:: DATA SUPPLIED
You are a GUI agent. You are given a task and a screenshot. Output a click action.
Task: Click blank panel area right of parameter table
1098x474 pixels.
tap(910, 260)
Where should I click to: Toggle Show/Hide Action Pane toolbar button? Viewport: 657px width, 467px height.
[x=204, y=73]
::::
:: DATA SUPPLIED
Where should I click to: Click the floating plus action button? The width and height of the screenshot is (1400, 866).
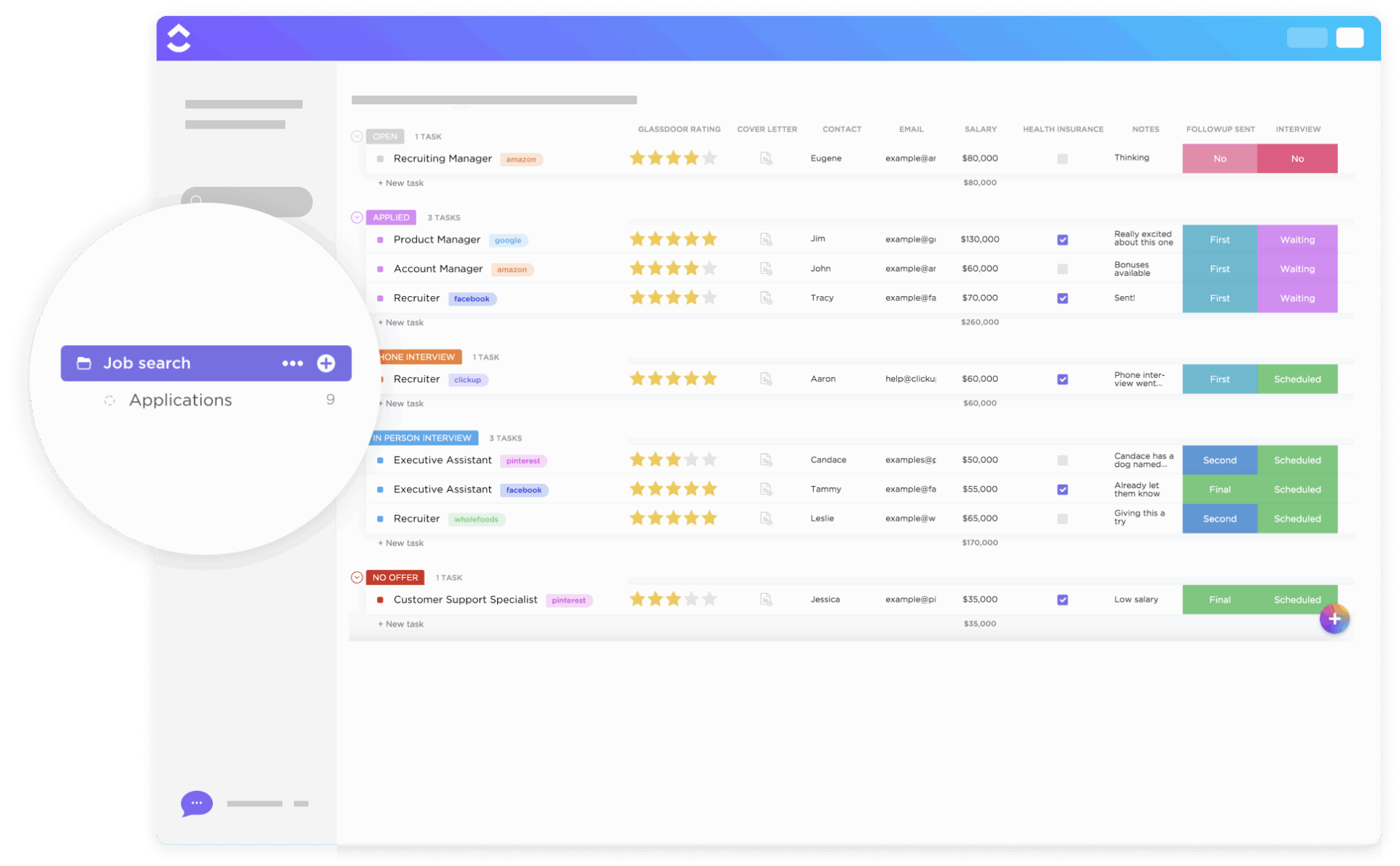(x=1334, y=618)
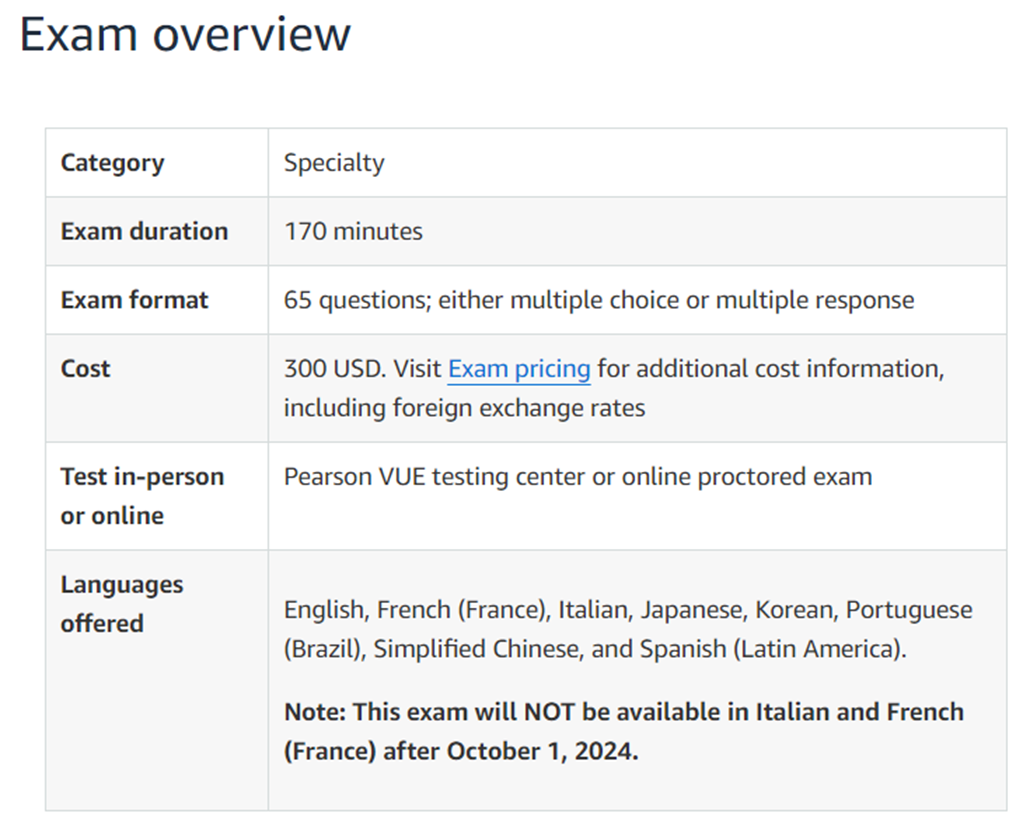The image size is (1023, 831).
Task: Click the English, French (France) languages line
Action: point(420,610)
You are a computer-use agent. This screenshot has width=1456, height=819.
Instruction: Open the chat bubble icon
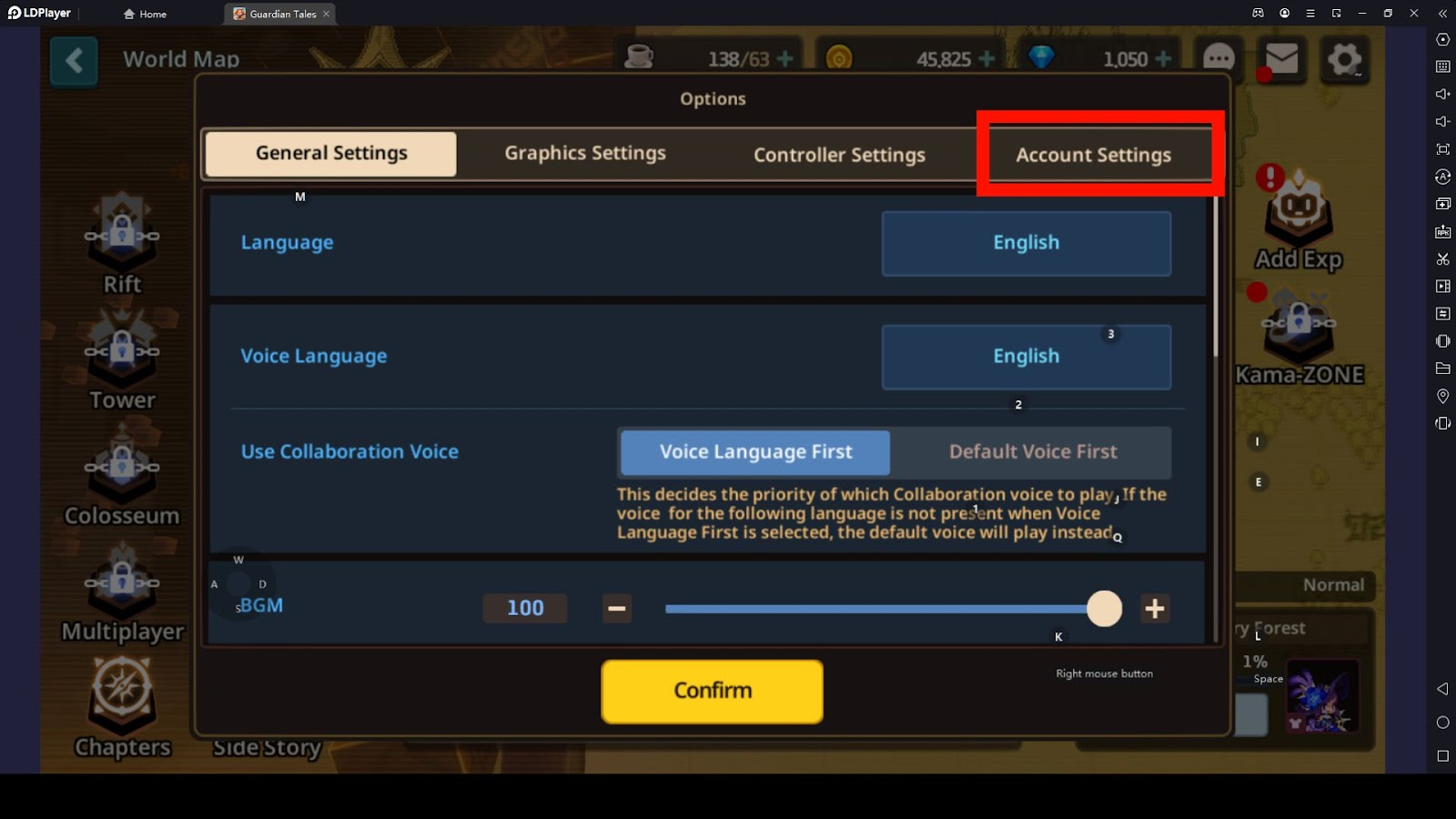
::::
● **GIVEN PROBLEM**: Repeat verbatim every line beginning with the line containing "Where should I click to: Click" and continuing through the line containing "Instruction: Open the chat bubble icon", omitting the pictures.

● **RESULT FOR THIS TASK**:
Where should I click to: Click the floating plus action button? The width and height of the screenshot is (1400, 866).
(x=1334, y=618)
The image size is (1023, 831).
Task: Click the English, French (France) languages line
Action: point(420,610)
You are a computer-use agent. This screenshot has width=1456, height=819.
Instruction: Open the chat bubble icon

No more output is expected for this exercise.